It seems all children in grammar school somewhere along the line are exposed to dinosaurs and fossils. When I learned that one could find fossils in coal I took it upon myself to look for such in our coal bin at home since our house was heated with a coal burning furnace. After several hours of sitting on the coal pile and examining hundreds of chunks of coal I had a few nice specimens of ferns. I also had some VERY dirty clothes and badly needed soap and water myself. Therein began my collection of fossils, rocks and minerals.
A year or so later I spotted an interesting rock in an empty lot not too far from our house in Irvington, New Jersey. It had impressions of shells on it. As I recall, the rock was about six foot long and about two foot wide. I did not know how deep into the ground it extended. With a big hammer and chisel I broke off a piece and took it to the Newark Museum in Newark, New Jersey. Someone on the staff identified it as fossiliferous sandstone containing brachiopods.’ In 1943 I donated that specimen to the museum and shortly received a note of appreciation with an indication where my donated rock was now to be found on display. Woopee! At age 13 I had my own fossil discovery on display in a real museum with my name on it! With that I started collecting rocks, minerals and fossils in earnest. When at Philmont Scout Ranch in 1946 I collected all the rocks I could and ended up with a knapsack with 34 lbs. of rocks which I ended up shipping home to Manasquan from the scout ranch.
In Manasquan High School I built my own beam balance and jolly balance to ascertain the specific gravity of minerals. I studied how to use the Bunsen burner and various reagents to test for the chemical content of minerals I was analyzing. In school I took on the role of maintaining a science display in the school library. One of my teachers was taking Saturday classes at Rutgers University and I would ride with him there from time to time and then spend the day in the museum. Not being shy I soon got to know a number of the staff. Before long I was borrowing material to take back to Manasquan High School for display in the library.
Not satisfied with that I would take the Jersey Central or hitch hike to New York City and spend delightful hours visiting the laboratories and offices of staff that were ‘behind the scenes’ at the American Museum of Natural History. I would gain access to the staff scientists’ offices by taking a fossil or mineral specimen that I wanted help identifying. It worked and I am sure I became a real pest up there.
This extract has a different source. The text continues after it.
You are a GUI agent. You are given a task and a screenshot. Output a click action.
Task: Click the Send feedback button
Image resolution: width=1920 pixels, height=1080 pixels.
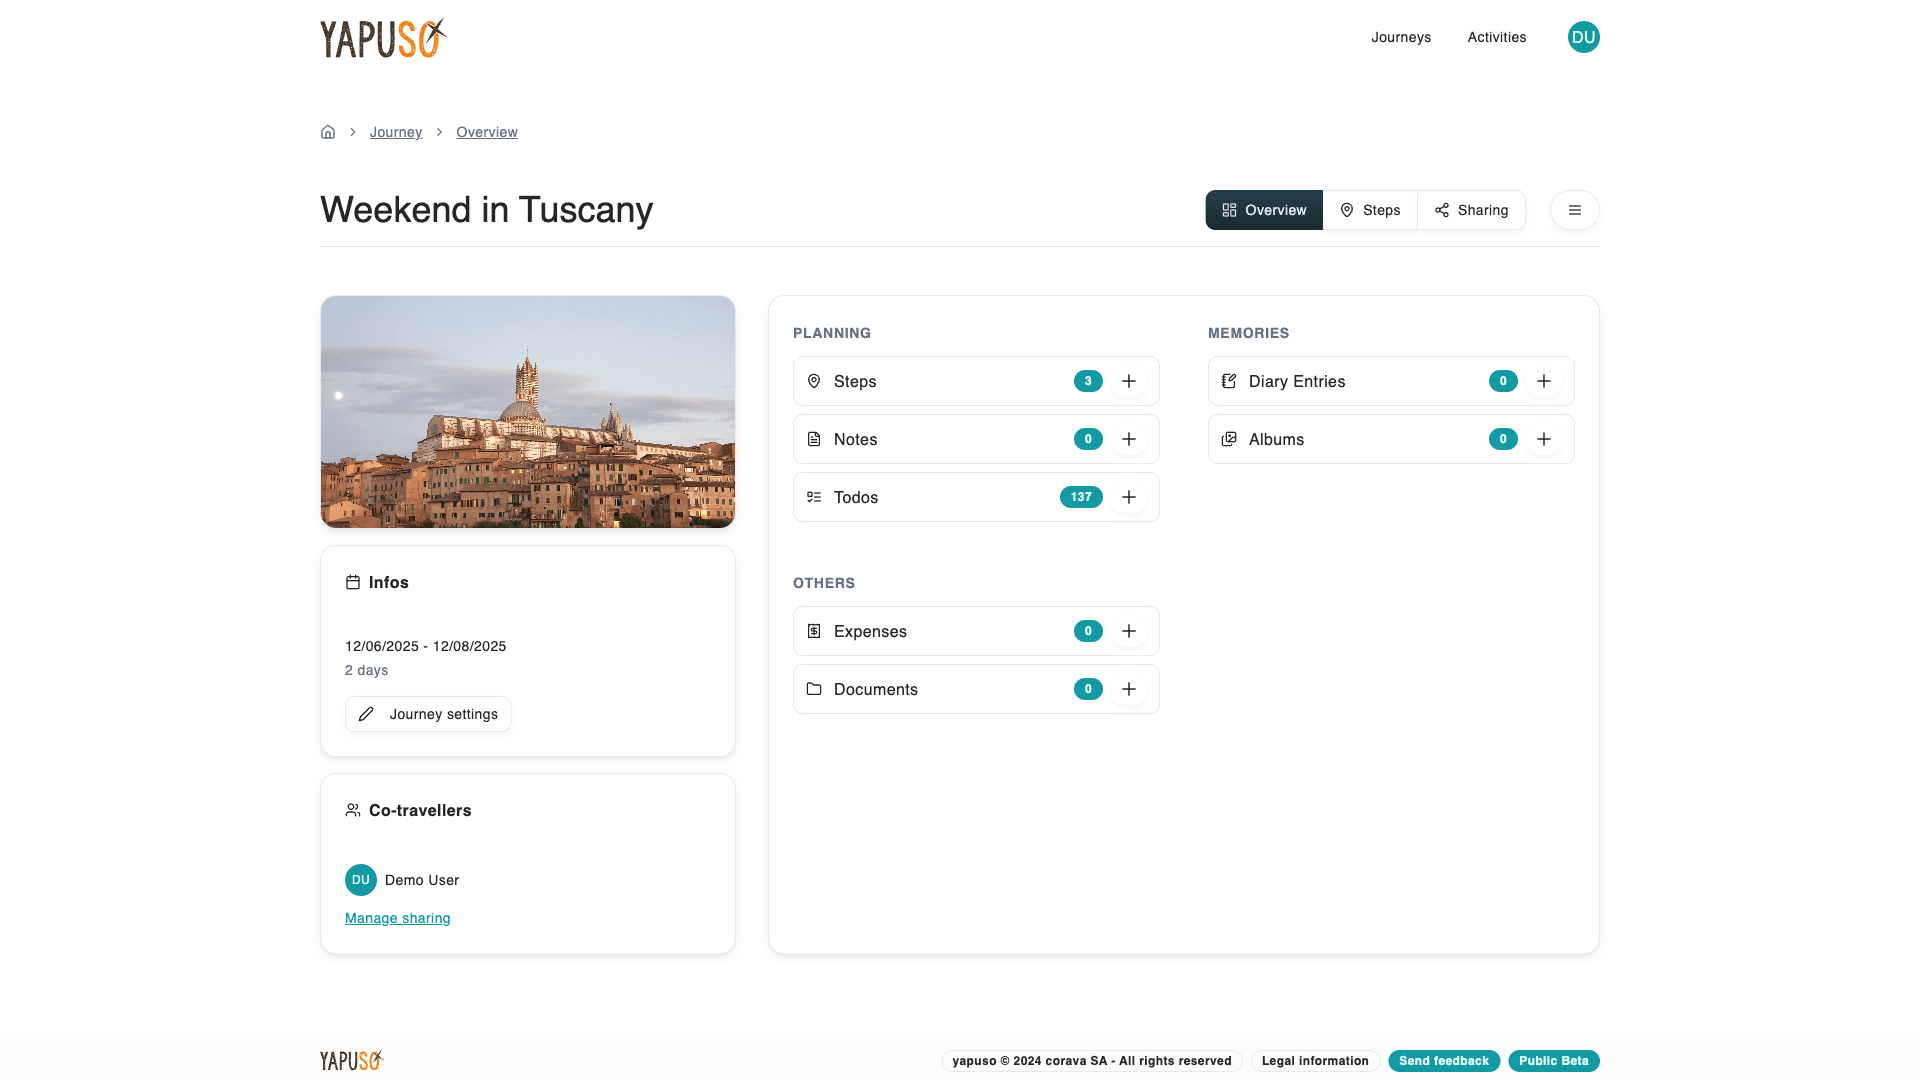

Once I took my collection of rocks and minerals to a Boy Scout Merit Badge Exhibit held in Asbury Park, probably in 1947. There I had my own Rocks and Minerals Merit Badge booth next to the Cycling Merit Badge booth. It was a job to get that display case to the show but somehow I was able to con friends into letting me put it on their truck and get it there and back.
Why is it when you think you have a good photo of yourself there is always a little kid in the foreground picking his nose?
I also had my collection of skulls, pressed flowers, woods (tree cross sections), shells, Indian arrow heads, plaster of paris casts of wild animal foot prints, butterflies, natural and man made textile fibers, beetles and whatever else caught my fancy. I had my own museum in the attic of our house. It was fun, educational and a great hobby. For the most part my collections were based on things that I could collect myself in their natural environment. I probably could identify every wild flower within 20 miles of my house, knew where to look for arrow heads, fossils of various sorts, etc. That is how come I got the job as Nature Counselor at Camp Cowaw at the Delaware Water Gap in 1948. There I collected snakes. Lots ‘a fun.
When I graduated from Manasquan High School in June of 1948 I donated most of my natural science collections to the school for use of other students.